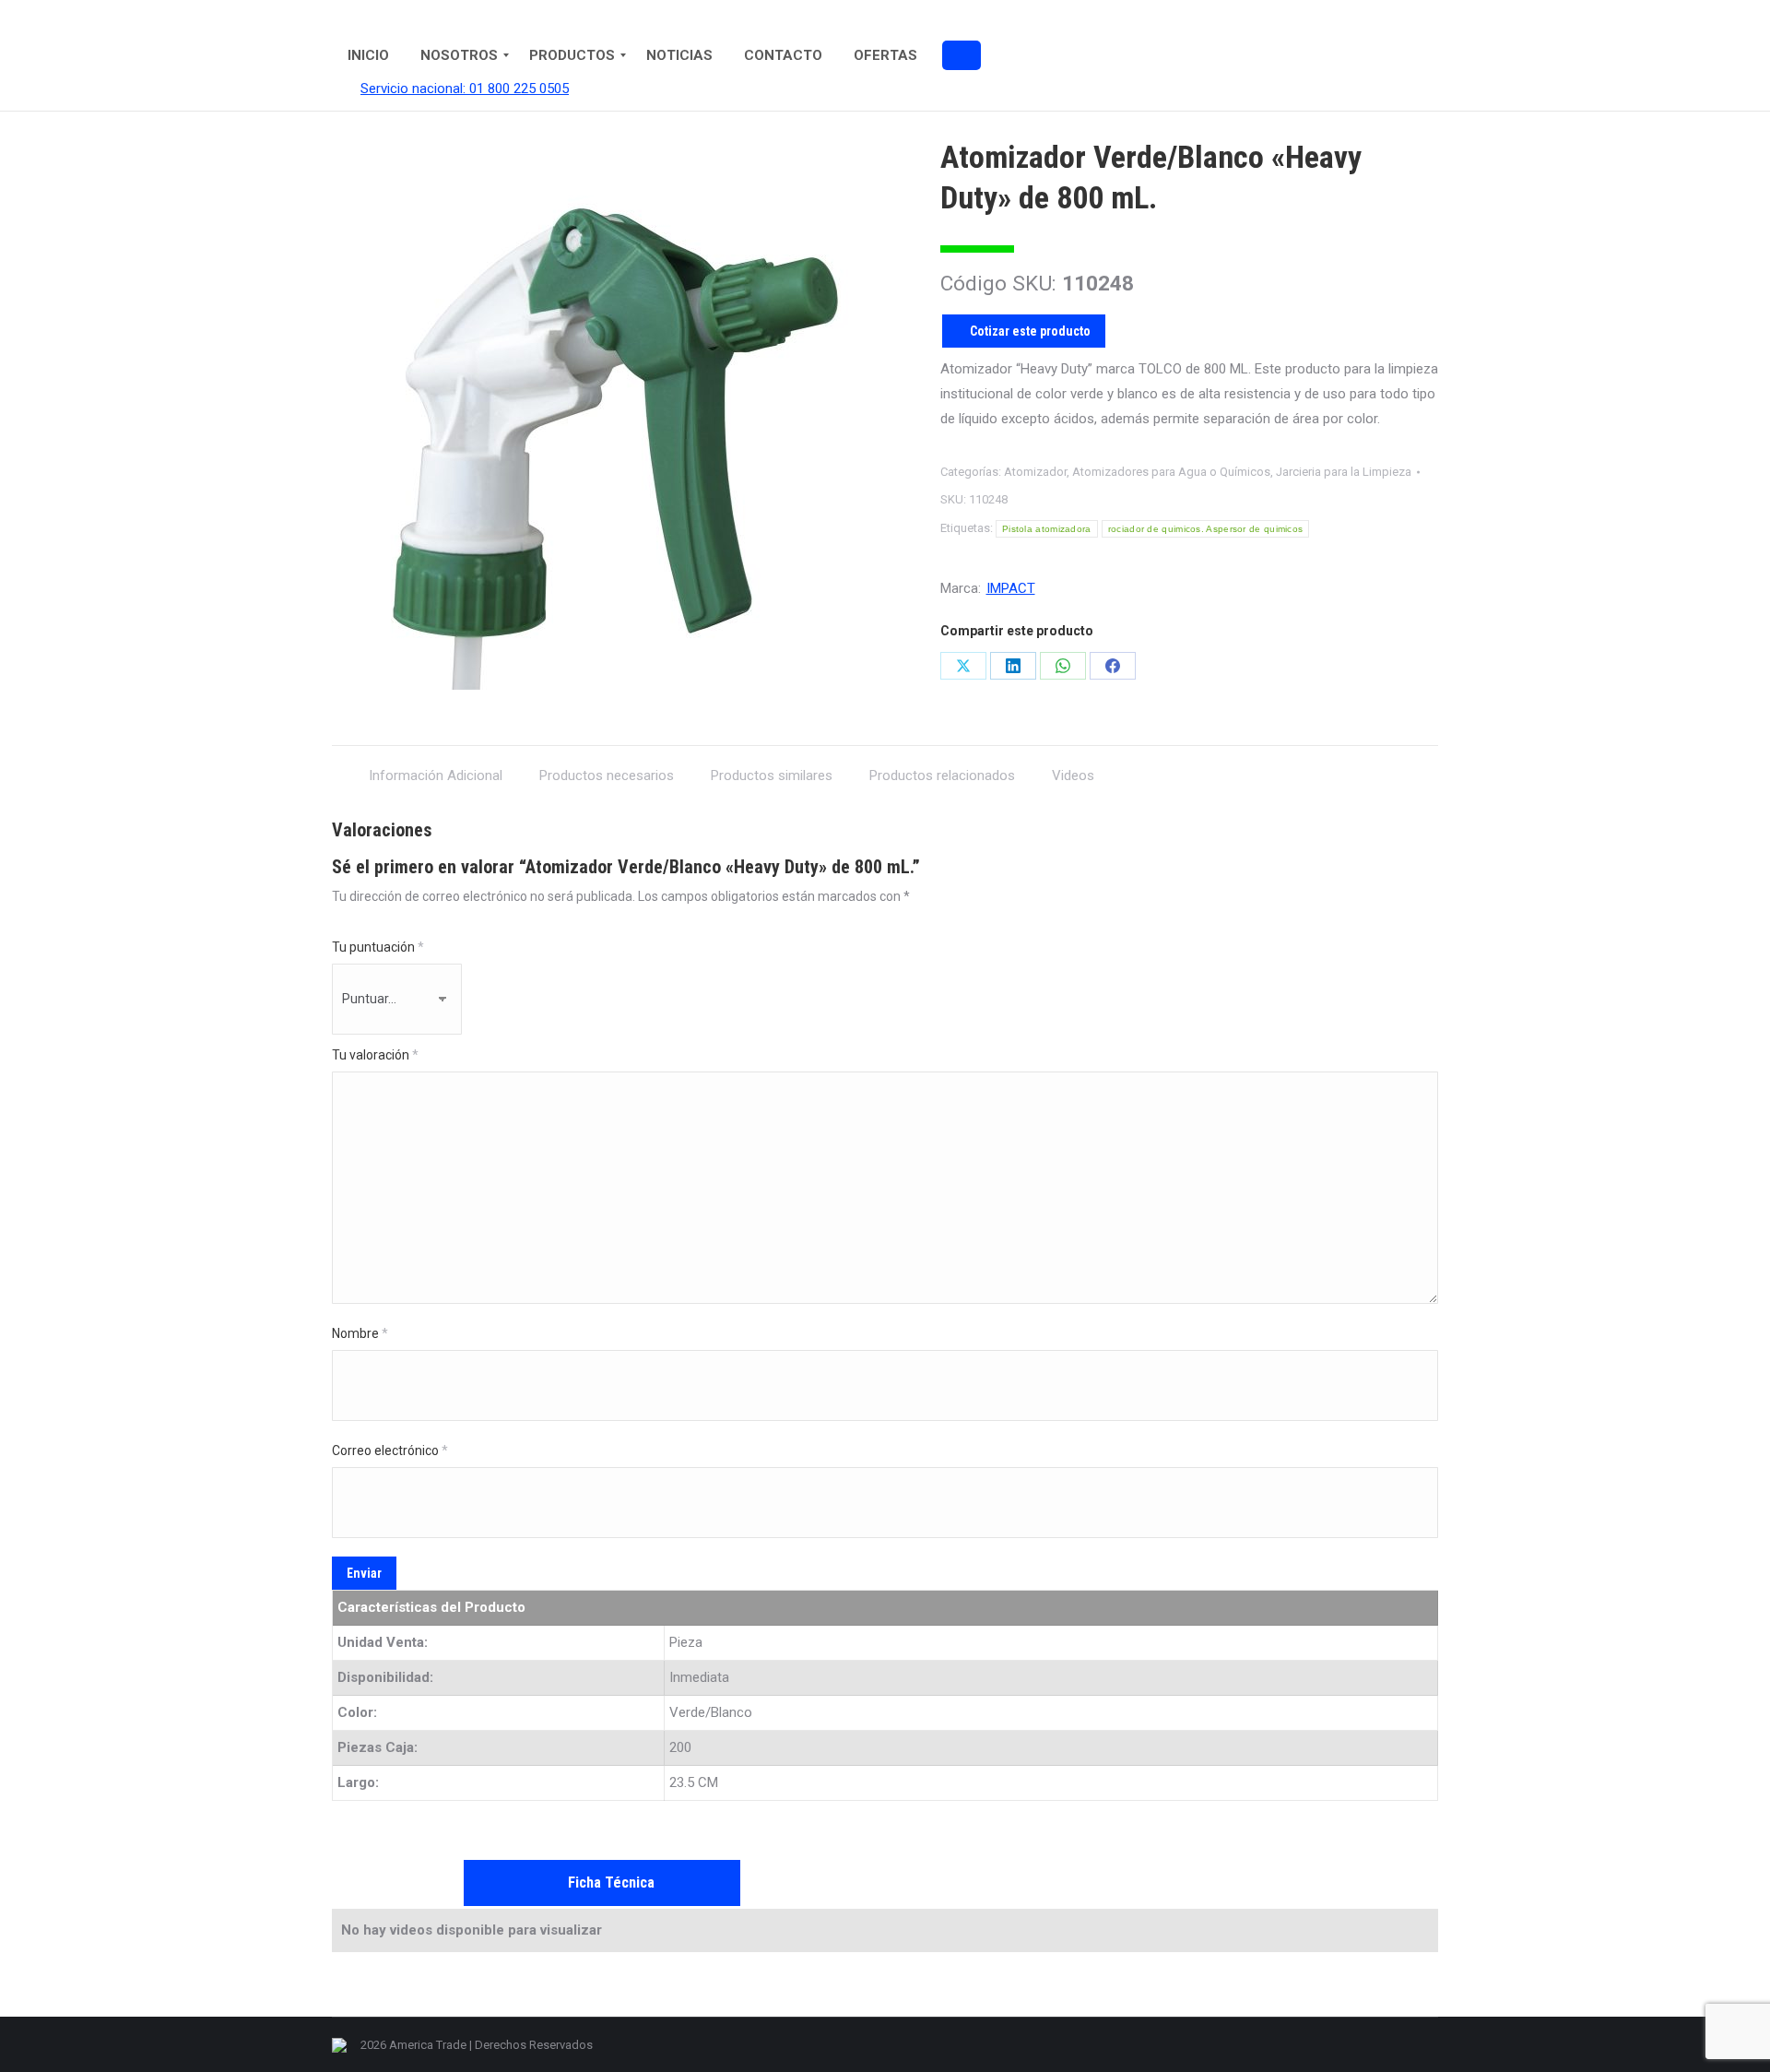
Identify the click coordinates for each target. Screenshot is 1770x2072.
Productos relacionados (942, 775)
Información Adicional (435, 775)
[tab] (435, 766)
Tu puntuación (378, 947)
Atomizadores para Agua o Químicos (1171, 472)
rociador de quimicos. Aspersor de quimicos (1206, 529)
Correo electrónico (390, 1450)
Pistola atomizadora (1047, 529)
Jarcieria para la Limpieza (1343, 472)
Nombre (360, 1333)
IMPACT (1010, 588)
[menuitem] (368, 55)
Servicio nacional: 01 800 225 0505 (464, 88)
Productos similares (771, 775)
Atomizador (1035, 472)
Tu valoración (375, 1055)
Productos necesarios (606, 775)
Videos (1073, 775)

---

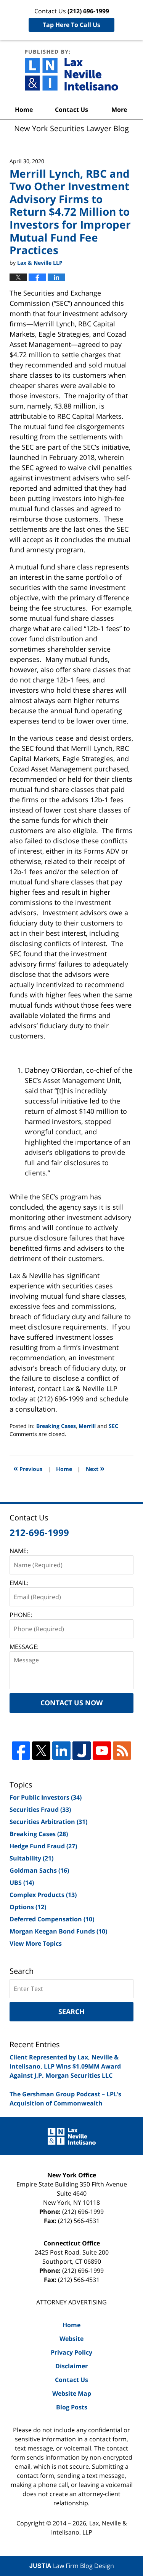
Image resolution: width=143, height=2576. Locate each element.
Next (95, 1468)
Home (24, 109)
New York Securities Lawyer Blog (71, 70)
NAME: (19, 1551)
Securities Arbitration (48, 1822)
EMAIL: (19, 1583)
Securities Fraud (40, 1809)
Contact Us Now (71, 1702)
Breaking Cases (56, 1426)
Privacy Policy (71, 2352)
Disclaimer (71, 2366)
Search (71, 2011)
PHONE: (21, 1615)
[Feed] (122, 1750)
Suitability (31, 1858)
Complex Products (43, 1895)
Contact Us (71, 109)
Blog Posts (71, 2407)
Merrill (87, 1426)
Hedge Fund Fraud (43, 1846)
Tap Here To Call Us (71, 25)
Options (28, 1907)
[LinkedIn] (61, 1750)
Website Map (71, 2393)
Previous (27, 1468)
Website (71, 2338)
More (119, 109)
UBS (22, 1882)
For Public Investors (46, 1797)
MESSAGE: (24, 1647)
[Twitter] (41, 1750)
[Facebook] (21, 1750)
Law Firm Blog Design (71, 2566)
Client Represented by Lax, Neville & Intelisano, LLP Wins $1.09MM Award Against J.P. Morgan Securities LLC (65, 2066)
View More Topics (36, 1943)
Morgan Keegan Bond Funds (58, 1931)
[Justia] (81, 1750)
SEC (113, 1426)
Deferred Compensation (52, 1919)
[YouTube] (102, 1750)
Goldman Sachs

- _PROBLEM STATEMENT_
Using the entries above, return exactly the lines from the line with "Atomizadores para Agua o Químicos (1171, 472)" to the line with "Videos (1073, 775)", counting both of those lines.

- _RESPONSE TO THIS TASK_
Atomizadores para Agua o Químicos (1171, 472)
rociador de quimicos. Aspersor de quimicos (1206, 529)
Correo electrónico (390, 1450)
Pistola atomizadora (1047, 529)
Jarcieria para la Limpieza (1343, 472)
Nombre (360, 1333)
IMPACT (1010, 588)
[menuitem] (368, 55)
Servicio nacional: 01 800 225 0505 (464, 88)
Productos similares (771, 775)
Atomizador (1035, 472)
Tu valoración (375, 1055)
Productos necesarios (606, 775)
Videos (1073, 775)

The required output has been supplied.